The job is to find each line of the records below that includes the word "screenshot" and copy it.

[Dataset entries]

=====

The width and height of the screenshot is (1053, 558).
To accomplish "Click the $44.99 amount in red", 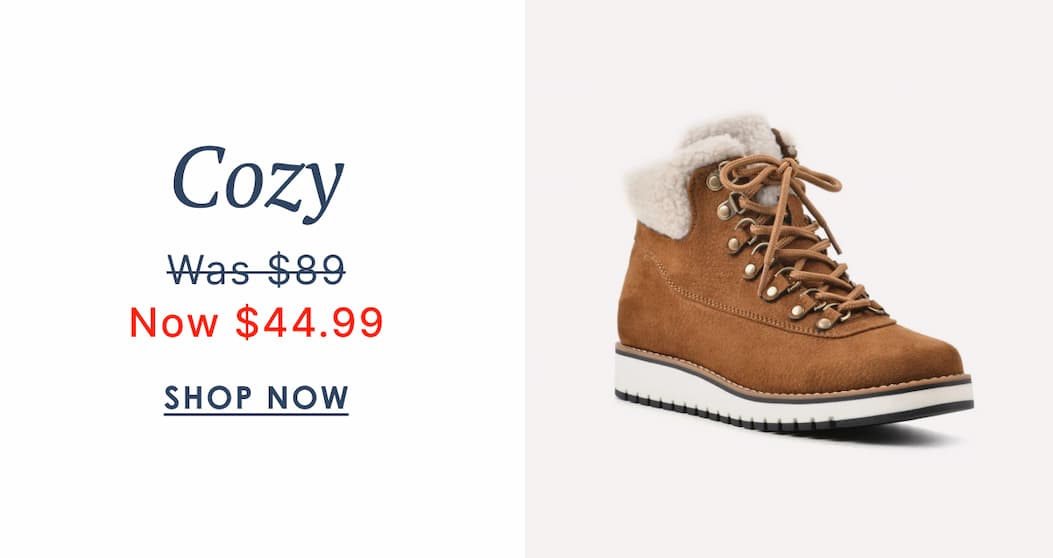I will [x=309, y=322].
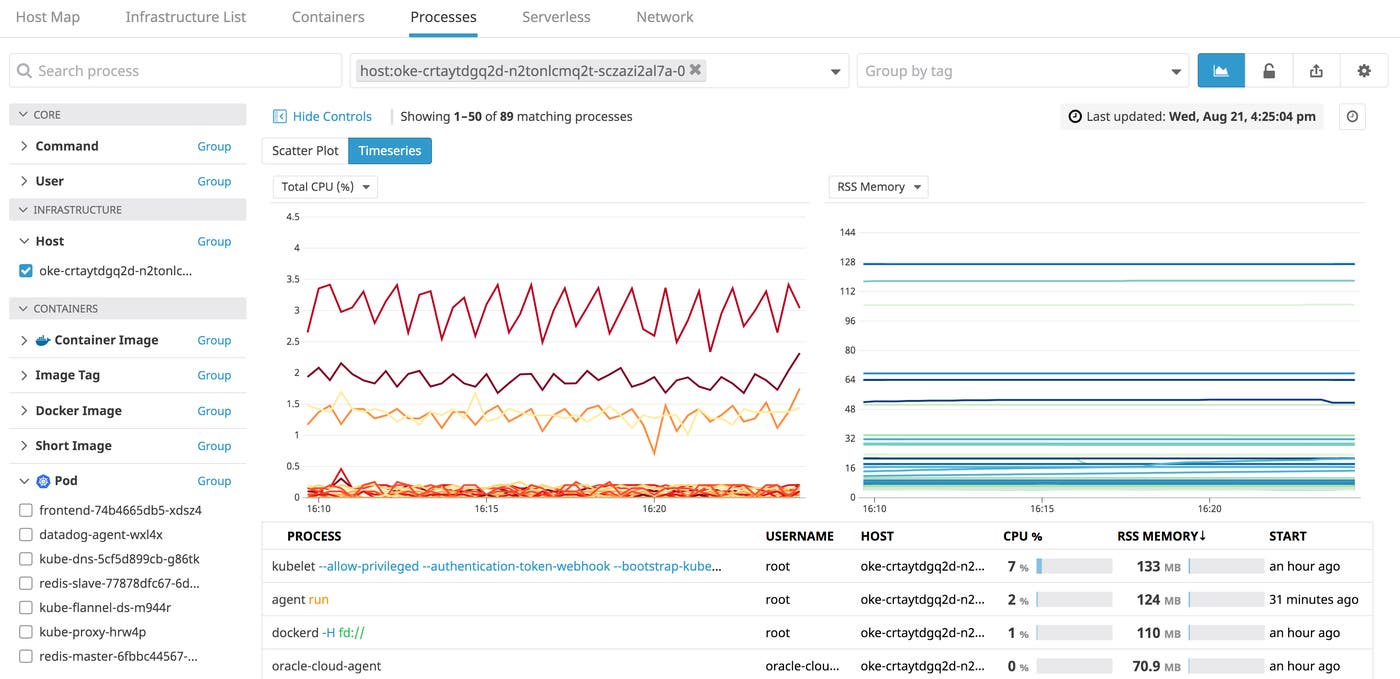Viewport: 1400px width, 679px height.
Task: Uncheck the oke-crtaytdgq2d host filter
Action: (24, 270)
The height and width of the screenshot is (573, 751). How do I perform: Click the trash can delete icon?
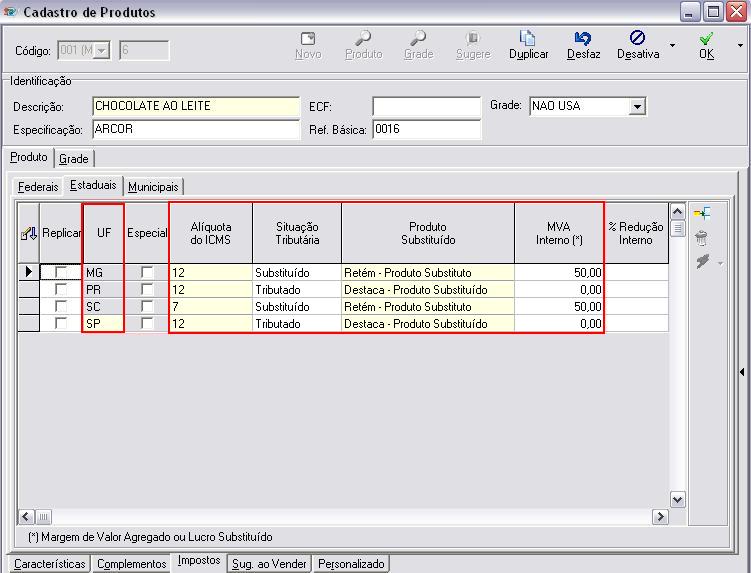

=====

Answer area —
The width and height of the screenshot is (1053, 558).
The height and width of the screenshot is (573, 751). How do I perform: Click the trash can delete icon?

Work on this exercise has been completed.